Non ! Ce sont des vaccins combinés, il y en a plusieurs dans la même piqûre. Les nourrissons reçoivent deux injections à deux mois, deux autres à quatre mois. Cela vaccine déjà contre 7 des 11 maladies. Puis il y a un rappel à 11 mois. Les autres rappels se feront à 6 ans, 11 ans, puis 25 ans, etc. Concernant le vaccin ROR, il y a une injection à 12 mois avec un rappel à 15-16 mois. Enfin, au sujet du vaccin contre la méningite à méningocoque C, une injection est préconisée à 5 mois et un rappel à 12 mois.
Y a-t-il du lobbying de la part des laboratoires pour imposer ces 11 vaccins ?
C’est un faux problème, répond Fabienne Kochert : « Mettre au point un vaccin implique des recherches longues. Par exemple, un vaccin contre le méningocoque B, pas obligatoire en France (il l’est en Grande-Bretagne), ni même encore l’objet d’une recommandation, a demandé vingt ans de recherches, de la part de plusieurs équipes. » Sans compter le temps de fabrication. « L’unité de production, neuve, aux normes, met déjà cinq ans pour être construite, souligne Fabienne Kochert. De plus, un vaccin demande un contrôle très sérieux, tout au long de la chaîne de fabrication. Que les labos fassent un bénéfice n’est pas condamnable. Et les vaccins qui sortent aujourd’hui ne seront plus les mêmes dans trente ans. Tout évolue ! »
Est-ce vraiment utile de se faire vacciner ?
Autrefois, la mortalité infantile pour cause de maladie infectieuse faisait partie du quotidien. Aujourd’hui, grâce aux vaccins, dans nos pays développés, on a oublié tout cela. « Les gens n’y sont plus confrontés, remarque Fabienne Kochert, tandis que dans le même temps, sur les réseaux sociaux, ils lisent sur des forums des avis selon lesquels les vaccins peuvent être dangereux, etc. C’est cela qui prend toute la place dans leur esprit. Ils sont convaincus de la dangerosité des vaccins sans savoir contre quelles maladies ces derniers protègent leur bébé. »
Que dit la nouvelle loi ?
L’ancienne loi prévoyait 3 750 Ä d’amende, et jusqu’à 6 mois d’emprisonnement, aux parents qui refusaient de faire vacciner leurs enfants. Cette disposition sera supprimée à partir du 1er janvier 2018. En revanche les onze vaccins obligatoires seront indispensables à l’admission en collectivité (crèche, école, centre de vacances…), les enfants non vaccinés, en cas de maladie, risquant d’infecter les tout petits nourrissons pas encore protégés. « Nous avons eu l’an dernier plusieurs cas de rougeole dans plusieurs crèches d’Orléans, signale la pédiatre. Des nourrissons ont été contaminés par un enfant non vacciné qui avait attrapé la rougeole dans le sud de la France. »

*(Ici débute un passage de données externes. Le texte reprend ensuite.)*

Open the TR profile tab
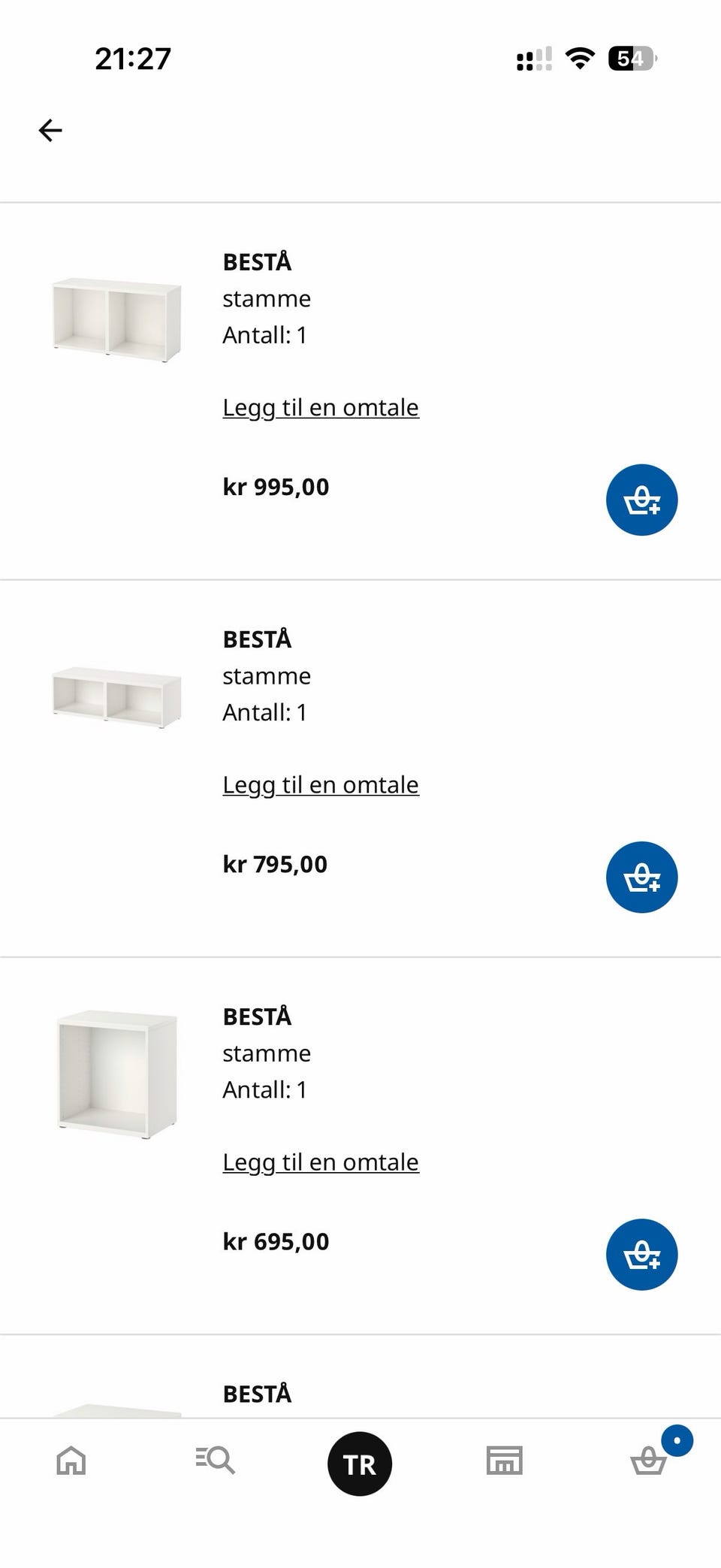This screenshot has height=1568, width=721. point(360,1464)
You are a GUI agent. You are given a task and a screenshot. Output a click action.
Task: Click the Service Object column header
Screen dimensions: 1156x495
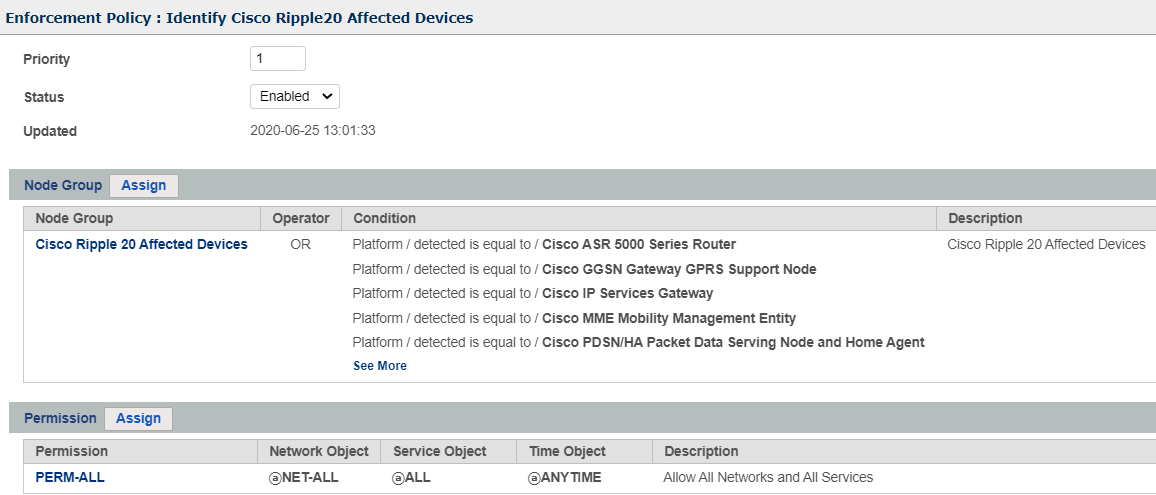point(440,451)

Quid des enfants nés avant le 1er janvier 2018 ?
N’ayez pas d’inquiétude : sauf si vous faites partie des réfractaires, les pédiatres et médecins qui suivent les enfants ont déjà pris les devants. Les enfants sont vaccinés, puisque, même si ce n’était pas obligatoire, cela était déjà fortement recommandé par les professionnels de la santé.
Sur Internet : www.mpedia.fr, site web réalisé par des pédiatres de l’Association Française de Pédiatrie Ambulatoire, dont Fabienne Kochert est vice-présidente.